Another former State Department official told the Washington Examiner: “I believe they were hospitalized. … If those people were sick — I think they were, we know they were — and the Wuhan Institute of Virology didn’t take any measure, then that is gross negligence. If they did take measures and they still lie about it, then it’s a cover-up.”
In his answers to the five questions, Dr. Fauci referenced trusting in a World Health Organization investigation no less than three times, even and including when responding to a question where the congressman expresses concerns with "the Chinese Communist Party’s extensive coverup and lack of transparency, surrounding the origins of the pandemic." As Rep. Gallagher has told Townhall before, the WHO investigation is "corrupted." Nevertheless, the Biden administration still continues to put faith into the agency.
The Biden administration also pulled out of an investigation put in place from the Trump State Department, as Townhall has reported. When joining the GOP Doctors Caucus in a press conference last week, Reps. Elise Stefanik (R-NY) and Steve Scalise (R-LA) reaffirmed this point and reiterated concerns with the WHO.
Another question asked about gain of function research, yet Dr. Fauci still claimed, as he's done in the past, that what took place was not gain of function:
Fauci replied that the National Institute of Allergy and Infectious Diseases “supported coronavirus research conducted by WIV under a sub-award from EcoHealth Alliance from fiscal years 2015 through 2019” and the agency’s “funding for the coronavirus research at WIV totaled approximately $600,000 over the five-year period.” He contended that “no NIAID funding was approved to support gain-of-function research at WIV as defined by United States Government criteria” and that the U.S.’s gain-of-function moratorium “did not apply to any of the NIAID-funded studies at WIV because the approved work did not propose to manipulate the viruses in a way that would increase their transmissibility of pathogenicity.” Fauci said, “Therefore, the research that NIAID approved EcoHealth to conduct with WIV did not meet the USG criteria for gain-of-function research.”
Richard Ebright, a professor of chemistry and chemical biology at Rutgers University, told the Washington Examiner in May that “the research was, unequivocally, gain of function research.”
The NIH’s RePORTER website said the agency has provided $15.2 million to Peter Daszak's EcoHealth Alliance over the years, with $3.74 million provided toward understanding the risk of bat coronavirus emergence.

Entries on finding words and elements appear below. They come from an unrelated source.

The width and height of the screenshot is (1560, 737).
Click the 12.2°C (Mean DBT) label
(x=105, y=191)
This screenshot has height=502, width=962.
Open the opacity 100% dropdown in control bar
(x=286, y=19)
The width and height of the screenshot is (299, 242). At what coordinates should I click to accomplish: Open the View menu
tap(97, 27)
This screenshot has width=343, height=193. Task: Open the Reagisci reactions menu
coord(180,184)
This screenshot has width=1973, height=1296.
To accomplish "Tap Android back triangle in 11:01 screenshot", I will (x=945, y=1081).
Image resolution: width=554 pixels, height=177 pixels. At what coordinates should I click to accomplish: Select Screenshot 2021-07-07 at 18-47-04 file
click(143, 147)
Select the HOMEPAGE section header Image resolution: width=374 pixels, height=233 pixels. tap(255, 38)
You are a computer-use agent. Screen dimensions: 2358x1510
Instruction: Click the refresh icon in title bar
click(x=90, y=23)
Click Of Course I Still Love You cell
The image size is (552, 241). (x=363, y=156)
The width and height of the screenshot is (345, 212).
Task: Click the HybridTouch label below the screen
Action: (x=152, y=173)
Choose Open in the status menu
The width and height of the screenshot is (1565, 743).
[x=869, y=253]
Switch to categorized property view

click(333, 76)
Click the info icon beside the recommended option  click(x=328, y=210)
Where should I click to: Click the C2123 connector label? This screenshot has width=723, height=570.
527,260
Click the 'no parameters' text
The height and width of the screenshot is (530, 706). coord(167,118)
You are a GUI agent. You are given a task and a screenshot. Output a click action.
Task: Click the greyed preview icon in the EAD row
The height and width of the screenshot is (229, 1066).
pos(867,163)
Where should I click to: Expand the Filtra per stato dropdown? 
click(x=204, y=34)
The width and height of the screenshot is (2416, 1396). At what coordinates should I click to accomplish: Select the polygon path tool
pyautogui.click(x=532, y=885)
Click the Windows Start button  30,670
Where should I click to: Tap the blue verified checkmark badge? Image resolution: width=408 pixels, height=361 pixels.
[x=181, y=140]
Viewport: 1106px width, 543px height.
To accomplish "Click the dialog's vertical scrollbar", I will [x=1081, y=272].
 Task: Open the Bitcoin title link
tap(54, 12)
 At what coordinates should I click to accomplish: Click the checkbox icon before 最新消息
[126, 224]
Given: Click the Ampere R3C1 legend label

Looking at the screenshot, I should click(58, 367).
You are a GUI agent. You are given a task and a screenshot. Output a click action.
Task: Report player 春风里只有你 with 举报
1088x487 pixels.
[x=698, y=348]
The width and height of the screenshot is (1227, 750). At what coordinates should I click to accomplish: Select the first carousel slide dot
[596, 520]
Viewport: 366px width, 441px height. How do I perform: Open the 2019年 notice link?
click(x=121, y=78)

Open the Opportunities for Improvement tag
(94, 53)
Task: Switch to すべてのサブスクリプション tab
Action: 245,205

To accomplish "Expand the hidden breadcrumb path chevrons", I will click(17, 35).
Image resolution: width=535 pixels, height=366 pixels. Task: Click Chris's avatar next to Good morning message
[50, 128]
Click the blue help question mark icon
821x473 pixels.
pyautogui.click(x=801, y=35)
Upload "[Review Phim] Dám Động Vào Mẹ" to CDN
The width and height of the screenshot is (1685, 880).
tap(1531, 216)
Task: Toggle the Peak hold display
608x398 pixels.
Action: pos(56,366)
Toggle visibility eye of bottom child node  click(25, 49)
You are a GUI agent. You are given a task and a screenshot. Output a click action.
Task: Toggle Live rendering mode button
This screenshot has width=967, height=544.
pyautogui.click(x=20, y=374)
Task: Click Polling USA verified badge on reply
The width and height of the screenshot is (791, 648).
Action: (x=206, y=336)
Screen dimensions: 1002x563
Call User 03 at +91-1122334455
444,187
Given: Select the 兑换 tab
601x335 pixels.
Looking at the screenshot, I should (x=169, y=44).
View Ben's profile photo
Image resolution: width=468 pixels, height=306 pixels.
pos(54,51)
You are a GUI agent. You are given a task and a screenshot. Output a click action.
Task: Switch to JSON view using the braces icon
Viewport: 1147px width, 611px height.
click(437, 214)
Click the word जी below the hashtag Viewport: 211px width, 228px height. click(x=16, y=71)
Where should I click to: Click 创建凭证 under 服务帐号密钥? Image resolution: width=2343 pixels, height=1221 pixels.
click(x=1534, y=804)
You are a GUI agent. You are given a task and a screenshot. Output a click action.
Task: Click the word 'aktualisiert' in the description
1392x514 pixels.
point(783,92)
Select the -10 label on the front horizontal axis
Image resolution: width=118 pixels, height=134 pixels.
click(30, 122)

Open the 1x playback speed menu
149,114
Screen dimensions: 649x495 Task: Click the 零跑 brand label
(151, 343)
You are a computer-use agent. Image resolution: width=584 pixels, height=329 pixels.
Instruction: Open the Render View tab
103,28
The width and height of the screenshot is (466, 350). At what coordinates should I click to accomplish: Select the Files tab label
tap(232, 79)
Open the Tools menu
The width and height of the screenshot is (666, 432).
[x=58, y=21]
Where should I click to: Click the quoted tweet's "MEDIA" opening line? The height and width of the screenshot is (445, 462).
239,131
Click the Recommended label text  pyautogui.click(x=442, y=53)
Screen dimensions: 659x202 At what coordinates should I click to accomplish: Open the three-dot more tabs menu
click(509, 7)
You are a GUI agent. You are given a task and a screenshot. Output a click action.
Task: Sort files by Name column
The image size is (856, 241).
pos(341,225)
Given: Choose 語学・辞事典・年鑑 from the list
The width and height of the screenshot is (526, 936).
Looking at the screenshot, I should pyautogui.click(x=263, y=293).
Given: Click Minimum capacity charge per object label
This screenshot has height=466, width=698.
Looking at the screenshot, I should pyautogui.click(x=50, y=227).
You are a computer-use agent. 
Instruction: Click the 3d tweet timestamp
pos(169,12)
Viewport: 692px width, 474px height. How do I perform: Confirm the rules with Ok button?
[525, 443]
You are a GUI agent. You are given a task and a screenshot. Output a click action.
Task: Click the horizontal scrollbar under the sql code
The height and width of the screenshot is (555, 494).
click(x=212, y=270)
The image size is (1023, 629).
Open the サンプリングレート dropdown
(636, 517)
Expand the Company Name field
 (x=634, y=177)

In a testy exchange with Sen. Rand Paul (R-KY), who is also a doctor, Dr. Fauci insisted that gain of function research did not apply in this case.
It's not just what Dr. Fauci said, but what he didn't say.
The final question also asked Dr. Fauci about gain of function:
You have argued over the years that gain-of-function research is a risk worth taking, given the potential benefits for the creation of vaccines and therapeutics. Does the COVID-19 pandemic and the possibility of a leak from the WIV raise questions about the future prudence of gain-of-function research? How can we quantify the risks associated with this type of research in the future, particularly when it comes to non-transparent countries like China, and at what point does this research simply become too risky?As component agencies of the Department of Health and Human Services (HHS), NIH and NIAID follow the HHS Framework for Guiding Funding Decisions about Proposed Research Involving Enhanced Potential Pandemic Pathogens when assessing proposed research on enhanced potential pandemic pathogens.
This non-answer speaks volumes. That being said, considering Dr. Fauci has misled on gain of function research before, which Rep. Gallagher has warned about, it's not entirely surprising that Fauci would stick to the same talking points.